Smith mengingatkan bahwa dalam situasi tekanan tinggi dan retorika bermusuhan, keputusan impulsif dapat berujung fatal. Menurutnya, risiko semacam ini bahkan lebih mengkhawatirkan dibanding serangan nuklir yang disengaja.
Perang Rusia-Ukraina dan Ancaman Nuklir Baru
Ancaman kontaminasi nuklir juga muncul dalam konflik Rusia-Ukraina. Pada Maret 2022, Rusia menguasai Pembangkit Listrik Tenaga Nuklir (PLTN) Zaporizhzhia, pembangkit terbesar di Eropa. Ukraina melaporkan bahwa Rusia menempatkan pasukan bersenjata di sekitar reaktor dan menggunakan lokasi tersebut untuk meluncurkan serangan ke wilayah Nikopol, yang meningkatkan risiko serangan balasan yang bisa menghantam fasilitas nuklir.

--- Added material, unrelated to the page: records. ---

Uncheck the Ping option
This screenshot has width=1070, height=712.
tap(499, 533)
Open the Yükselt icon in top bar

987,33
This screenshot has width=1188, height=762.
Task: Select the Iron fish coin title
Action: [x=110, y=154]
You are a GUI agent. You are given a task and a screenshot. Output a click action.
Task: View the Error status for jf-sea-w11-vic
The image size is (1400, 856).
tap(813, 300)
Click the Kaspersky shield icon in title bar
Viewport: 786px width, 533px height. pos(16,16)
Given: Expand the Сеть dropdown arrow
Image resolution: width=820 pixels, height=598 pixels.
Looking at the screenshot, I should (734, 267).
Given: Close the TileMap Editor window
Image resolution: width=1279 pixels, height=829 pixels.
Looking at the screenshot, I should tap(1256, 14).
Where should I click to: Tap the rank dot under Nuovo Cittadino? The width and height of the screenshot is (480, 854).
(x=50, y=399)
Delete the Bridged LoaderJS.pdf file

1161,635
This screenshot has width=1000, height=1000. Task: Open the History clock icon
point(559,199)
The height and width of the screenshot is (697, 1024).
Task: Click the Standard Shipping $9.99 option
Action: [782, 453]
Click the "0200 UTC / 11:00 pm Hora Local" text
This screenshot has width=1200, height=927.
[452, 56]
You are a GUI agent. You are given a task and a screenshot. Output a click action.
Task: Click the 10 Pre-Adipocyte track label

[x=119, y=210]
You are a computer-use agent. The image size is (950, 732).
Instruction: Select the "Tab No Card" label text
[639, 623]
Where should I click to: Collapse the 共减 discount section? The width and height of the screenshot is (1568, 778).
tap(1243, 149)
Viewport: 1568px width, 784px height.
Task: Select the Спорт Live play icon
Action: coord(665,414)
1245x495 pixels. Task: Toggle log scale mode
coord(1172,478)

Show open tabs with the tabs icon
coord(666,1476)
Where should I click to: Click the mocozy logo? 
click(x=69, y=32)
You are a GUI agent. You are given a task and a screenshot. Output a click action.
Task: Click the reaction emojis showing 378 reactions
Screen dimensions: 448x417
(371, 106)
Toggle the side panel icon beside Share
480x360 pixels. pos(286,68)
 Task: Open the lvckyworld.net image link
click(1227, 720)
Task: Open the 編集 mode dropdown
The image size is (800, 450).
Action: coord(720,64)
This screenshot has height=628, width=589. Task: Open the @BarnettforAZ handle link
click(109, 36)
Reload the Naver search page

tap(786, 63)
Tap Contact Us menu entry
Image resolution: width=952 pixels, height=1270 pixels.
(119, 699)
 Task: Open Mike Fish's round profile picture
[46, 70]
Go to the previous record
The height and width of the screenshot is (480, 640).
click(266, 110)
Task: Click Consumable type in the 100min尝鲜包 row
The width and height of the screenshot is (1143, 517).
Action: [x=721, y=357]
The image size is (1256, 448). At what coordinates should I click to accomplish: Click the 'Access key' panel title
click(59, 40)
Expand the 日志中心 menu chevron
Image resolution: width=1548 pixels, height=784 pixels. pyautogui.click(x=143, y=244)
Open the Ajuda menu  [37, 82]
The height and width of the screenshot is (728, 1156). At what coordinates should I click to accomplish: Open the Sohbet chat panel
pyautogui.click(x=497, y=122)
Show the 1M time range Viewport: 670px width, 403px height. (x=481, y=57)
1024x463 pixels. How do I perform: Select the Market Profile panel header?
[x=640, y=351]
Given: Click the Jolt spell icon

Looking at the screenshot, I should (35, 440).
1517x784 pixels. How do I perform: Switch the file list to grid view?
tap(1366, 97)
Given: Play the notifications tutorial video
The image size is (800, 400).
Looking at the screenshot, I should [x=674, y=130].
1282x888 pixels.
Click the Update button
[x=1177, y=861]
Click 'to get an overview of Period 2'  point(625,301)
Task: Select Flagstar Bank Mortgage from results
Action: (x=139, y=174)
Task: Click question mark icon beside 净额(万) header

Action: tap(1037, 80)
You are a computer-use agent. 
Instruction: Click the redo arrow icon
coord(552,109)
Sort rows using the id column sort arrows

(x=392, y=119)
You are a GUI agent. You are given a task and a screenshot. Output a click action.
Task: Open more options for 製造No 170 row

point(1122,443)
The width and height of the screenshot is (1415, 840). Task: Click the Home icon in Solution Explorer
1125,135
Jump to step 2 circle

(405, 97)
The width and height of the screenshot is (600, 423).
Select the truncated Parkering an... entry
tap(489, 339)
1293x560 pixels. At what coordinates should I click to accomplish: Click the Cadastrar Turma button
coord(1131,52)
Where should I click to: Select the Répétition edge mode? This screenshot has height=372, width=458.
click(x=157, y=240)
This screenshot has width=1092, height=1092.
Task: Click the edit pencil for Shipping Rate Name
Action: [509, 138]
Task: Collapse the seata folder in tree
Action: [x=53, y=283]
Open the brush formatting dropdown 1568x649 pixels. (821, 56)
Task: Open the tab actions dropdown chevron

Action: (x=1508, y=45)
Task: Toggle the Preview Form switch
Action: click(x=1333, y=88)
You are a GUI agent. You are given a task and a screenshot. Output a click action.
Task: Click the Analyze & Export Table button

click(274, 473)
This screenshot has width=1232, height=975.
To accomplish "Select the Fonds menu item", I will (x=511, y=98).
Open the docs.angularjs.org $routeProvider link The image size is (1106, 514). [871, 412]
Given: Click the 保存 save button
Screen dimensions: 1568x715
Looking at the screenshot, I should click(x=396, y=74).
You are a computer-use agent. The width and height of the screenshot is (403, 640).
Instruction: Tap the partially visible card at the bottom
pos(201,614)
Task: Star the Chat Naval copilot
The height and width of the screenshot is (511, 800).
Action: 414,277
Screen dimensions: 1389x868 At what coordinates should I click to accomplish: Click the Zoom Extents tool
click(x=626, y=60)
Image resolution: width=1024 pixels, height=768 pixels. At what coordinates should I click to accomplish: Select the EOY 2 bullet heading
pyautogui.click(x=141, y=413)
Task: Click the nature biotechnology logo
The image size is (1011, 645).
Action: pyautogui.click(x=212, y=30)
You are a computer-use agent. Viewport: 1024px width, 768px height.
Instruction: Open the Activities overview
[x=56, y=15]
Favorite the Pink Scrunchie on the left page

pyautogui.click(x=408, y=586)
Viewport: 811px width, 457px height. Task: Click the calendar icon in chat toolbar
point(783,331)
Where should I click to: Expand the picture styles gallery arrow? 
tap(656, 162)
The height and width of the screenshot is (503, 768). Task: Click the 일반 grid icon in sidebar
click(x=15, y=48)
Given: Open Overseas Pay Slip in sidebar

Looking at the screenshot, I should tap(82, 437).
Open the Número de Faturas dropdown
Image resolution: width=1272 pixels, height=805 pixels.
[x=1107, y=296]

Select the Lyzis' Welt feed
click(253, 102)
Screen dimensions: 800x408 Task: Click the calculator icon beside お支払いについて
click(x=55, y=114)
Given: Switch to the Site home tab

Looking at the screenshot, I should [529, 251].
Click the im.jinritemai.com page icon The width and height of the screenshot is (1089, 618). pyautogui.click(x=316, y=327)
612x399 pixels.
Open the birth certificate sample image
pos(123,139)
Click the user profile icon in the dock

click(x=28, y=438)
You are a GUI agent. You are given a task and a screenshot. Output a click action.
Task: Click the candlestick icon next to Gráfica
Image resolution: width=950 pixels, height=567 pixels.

Pada Agustus 2022, Energoatom – badan tenaga nuklir Ukraina – melaporkan bahwa serangan artileri Rusia telah merusak sistem nitrogen-oksigen di PLTN tersebut, sehingga memunculkan risiko kebocoran hidrogen dan penyebaran zat radioaktif.
IAEA kemudian turun tangan untuk memastikan seluruh reaktor dalam kondisi mati dan meredakan ketegangan di sekitar lokasi. Namun, fasilitas itu tetap memerlukan pasokan listrik dan air yang stabil untuk mendinginkan batang bahan bakar yang sudah digunakan (RED).